Остается то, что статья тем временем возрастает, она непрерывно продолжается, ее прервет только смерть, пусть она неведомо чья статья, пусть неизвестно, пишется ли она на самом деле или все иллюзия и гипноз. Мы в пространстве Гераклита, где жизнь и смерть, сон и явь переплелись, как в первом фрагменте по Дильсу–Кранцу: от людей ускользает, что они делают проснувшись, как они не замечают, что совершают во сне. Пусть не доктор наук Владимир Соловьев пишет статью, а кому–то снится какой–то сон, но статья между тем появляется, ее можно, пусть во сне, прочесть, с ее тезисами иметь дело. Статьи нет, все сон — и она есть, вот ее тезисы, вот я, пусть во сне, ею задет. Мы что–то имеем, даже если ничего не имеем. Не так, что мы имеем только тот факт, что в нашем сознании наличествует статья. Снящаяся нам статья неким образом не хуже настоящей. Можно сомневаться, что она есть на самом деле, или можно сомневаться, что она нам снится, но все равно, вот она. Почему о камине, который мерещится в гипнозе, нельзя сказать вот он, а о статье можно? Даже если она снится?

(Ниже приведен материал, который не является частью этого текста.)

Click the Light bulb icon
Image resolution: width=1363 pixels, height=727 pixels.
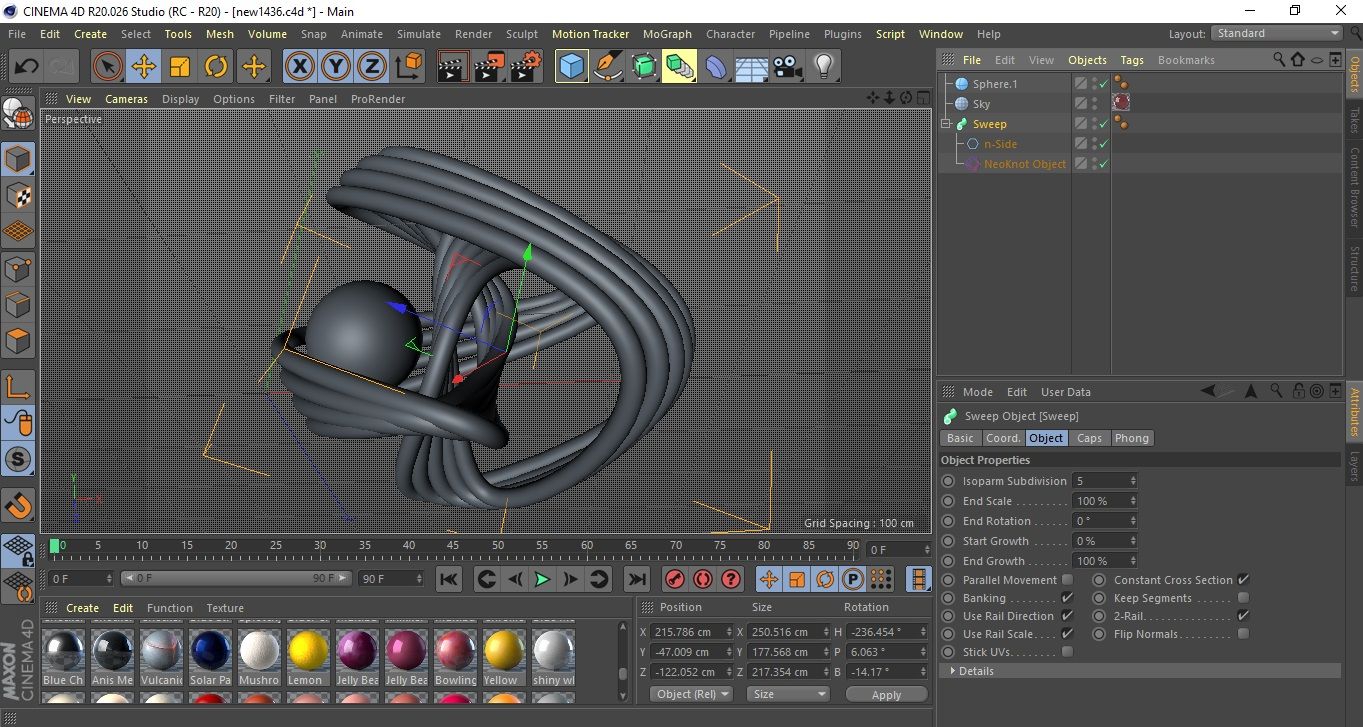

Похоже, мы вместе с Соловьевым в этой его последней работе набрели на что–то весомое. Я не знаю, что мне дано и что не дано, дано ли мне то, что дано, или нет, сомневаюсь ли я в несомненности или несомненно, что я сомневаюсь. Это безвыходный тупик, где мы будем метаться до тех пор, пока не выведем из терпения слушателей. Никакой самоочевидной достоверности ни в каких фактах сознания нет. Но тем временем оказывается, что фактов два рода: один типа камина, другой типа статьи. Пусть Соловьеву все снится, но приснившегося камина точно нет, а приснившейся статье в существенном смысле все равно, приснилась она или нет. Камин — эпизод сна, статья — эпизод сна, но статья переходит в «сверхфактическую область», говорит неудачно Соловьев; точнее сказать, камин меняется, переходя через границу сна, а со статьей при переходе этой границы по существу ничего не делается. Соловьев говорит опять неудачно о существовании «мыслей всеобщего значения», понятий, суждений, в сфере «разума» (801). Разум — гипостазирование ничуть не лучше, чем субъект. В соловьевской чистой феноменологии мы пока имеем дело только с ощущениями. Но ощущения оказываются двух родов или в ощущении открываются две стороны. Походя об этом уже говорилось: мы заметили раньше Соловьева, еще когда он говорил о несомненном наличии наличности, что никакая наличность никому бы не была дана, не предстала бы как наличность и не о чем было бы идти речи, если бы не было собирания чего–то ощущаемого и воспринимаемого в ощущение и восприятие. В примере со статьей не обязательно даже сравнивать камин со статьей, можно остаться при камине: в одном и том же камине есть камин, которого сейчас здесь может не быть, он мне снится, и каминность, которая совершенно одна и та же в настоящем камине и в приснившемся. Как в примере со статьей, приснившаяся каминность то же самое что не приснившаяся.